On July 3, 2014 by Schnader in Appellate

Schnader helped obtain a victory on June 30, 2014 for a coalition of civil rights groups in Hernandez v. United States, et al., No. 11-50792, in the United States Court of Appeals for the Fifth Circuit. The case involved Sergio Hernandez, a 15-year old Mexican boy, who, according to the allegations of the complaint, was playing with friends at the U.S./Mexico border near Texas. A Border Patrol agent, Jesus Mesa, detained one of the boys, and Hernandez retreated to an area under a bridge on the Mexican side of the border to observe. The Border Patrol agents alleged that the boys were throwing rocks at them. Mesa fired at least two shots across the border at Hernandez, killing him. At all times, the boys remained on Mexican soil and Mesa remained on U.S. soil. 
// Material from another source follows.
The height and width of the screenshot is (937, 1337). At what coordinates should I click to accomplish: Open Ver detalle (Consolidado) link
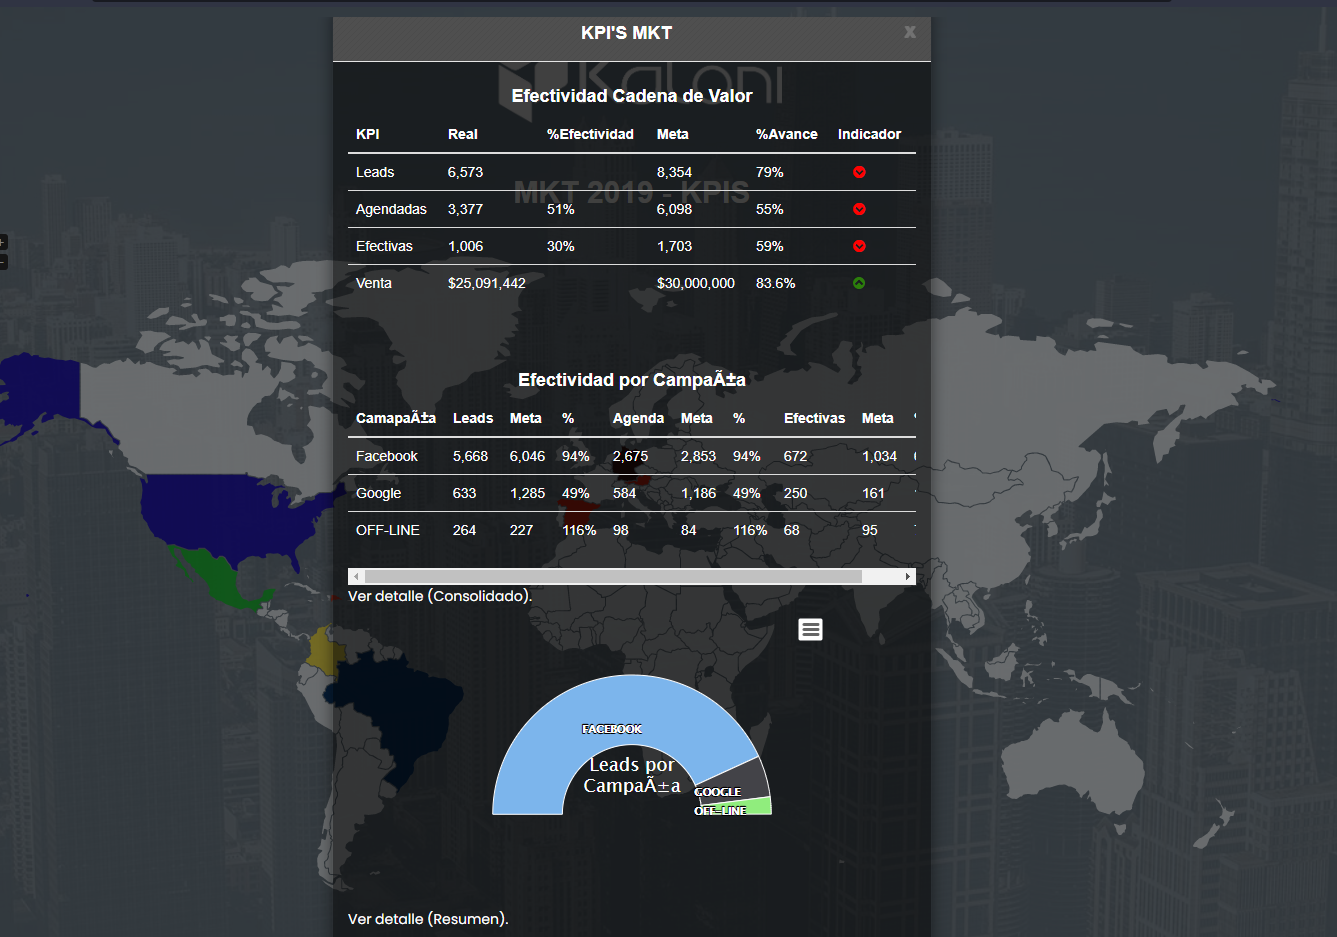click(x=439, y=596)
Hernandez’s family brought a civil rights action in the United States District Court for the Western District of Texas against the U.S., Mesa, and his supervisors. The District Court dismissed, holding that although Mesa acted from the United States, his victim was a foreign national and the shooting’s effects were “felt in Mexico.” The Fifth Circuit affirmed as to the United States and the supervisors, but reversed as to Mesa. 

Schnader represented amici Border Network for Human Rights, Paso del Norte Civil Rights Project and the Southern Border Communities Coalition (a coalition of approximately 60 border advocacy groups). The amicus brief brought to the Court of Appeal’s attention the numerous human rights violations, including injuries and deaths that have occurred at the U.S./Mexico border. It argued that the District Court’s rigid territoriality approach in effect created a “lawless border.” In reversing the district court’s opinion, the Court cited to the amicus brief for documentation of the abuses that have occurred at the border, and also adopted some of its reasoning, including that the District Court’s “territorial approach” would allow border agents to establish “zones of lawlessness.”

The amici also pointed out (and the Fifth Circuit agreed) that the district court’s opinion would lead to the perverse result that, had Hernandez illegally crossed the border into the United States, he would have had a cause of action in the U.S. courts – but because he remained in Mexico, he did not. The appellate court described the case as follows: “if ever a case could be said to present an official abuse of power so arbitrary as to shock the conscience, the Appellants have alleged it here.”

The matter was covered extensively in the Mexican and American Southwest press, and received national attention as well. (See NPR Morning Edition, “U.S. Court: Mexican Teen Killed By Border Patrol Had Rights.” Nancy Winkelman and former Schnader attorney H. Justin Park represented the civil rights amici group in the Fifth Circuit Court of Appeals.